Meclis'in gündeminde hararetli bir madde var: Üniversitelerde başörtüsüne "kısmî serbestlik" hakkı tanıyan kànun tasarısı...
Bu mesele Türkiye'nin başını çok ağrıttı; öyle anlaşılıyor ki, ağrıtmaya da devam edecek.
Zira, bu mesele maalesef esastan da, usûl yönünden de tam bir ucûbe haline sokularak Meclis'e taşınmış oldu.
Dolayısıyla, taraflar arasında yaşanan kavga ve tartışmalar da, tam bir kör dövüşü döngüsünde cereyan ediyor.
Partilerin meseleye yaklaşım tarzına bakıldığında, bu kısır döngünün kolaylaştırmak yerine işi daha da zora sokacağını görmek pekâlâ mümkün.
Görünen şu garabet tablosu, başkaca bir kılavuz istemez:
Anamuhalefet partisinin görüş ve yaklaşımını anlamak hiç de zor değil. Onlar, "başörtüsü serbestisi"ne şiddetle karşılar. Başörtülü (veya türbanlı) vatandaşları devletin resmî hiçbir kurum ve kuruluşunda görmek istemezler. Hatta, ellerinden gelse sokaktaki başörtülülere dahi müdahale etmekten çekinmezler. (Geçmişten örnekler var.) Bu meyanda sağlanacak her çeşit özgürlüğün, mahiyetini dahi bilmedikleri laikliğe zarar vereceğini, ilke ve inkılâpları berhava edeceğini iddia ediyorlar.
Netice itibariyle, bunlar dinî inkişâftan hoşlanmazlar; dolayısıyla, dine dayalı bir örtünme tarzına da şiddetle, yer yer hiddetle muhalefet ettikleri gayet açıklıkla söylenebilir.
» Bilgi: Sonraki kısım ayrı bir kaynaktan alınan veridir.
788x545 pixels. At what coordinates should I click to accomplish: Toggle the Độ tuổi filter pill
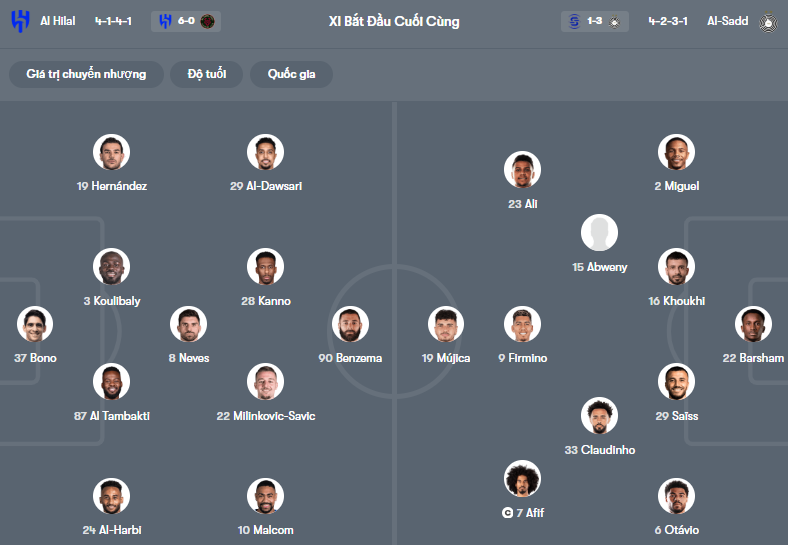pyautogui.click(x=207, y=75)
Böyle "harbî" denecek bir tutum ve davranış, inananları aldatmaktan, yanılmaktan uzak olduğu gibi, hukukun üstünlüğüne sahip çıkanları da safına çekmekten haylice uzaktır.
* * *
Şimdi dönüp kavganın diğer cenahına bakalım...
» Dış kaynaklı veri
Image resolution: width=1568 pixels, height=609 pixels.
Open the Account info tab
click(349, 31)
Meclis'teki iki partinin (AKP–MHP) üzerinde uzlaştıkları formül şudur: "Başörtüsüne serbestlik hakkı sağlayan bu kànunî düzenleme, kesin olarak üniversite öğrencileriyle sınırlıdır. Örtünme, 'çene altı' şeklinde olacak. Bu serbestliğin dinle, yahut siyasetle bir bağlantısı yok; bu tamamen başörtülü öğrencilerin mağduriyetini gidermeye yönelik bir hukukî düzenlemeden ibarettir."
Âlâ... Demek ki, ortada herhangi bir "dinî hassasiyet" gerekçesi yok.
Esas gerekçe, bir mağduriyeti gidermek... Öyle mi?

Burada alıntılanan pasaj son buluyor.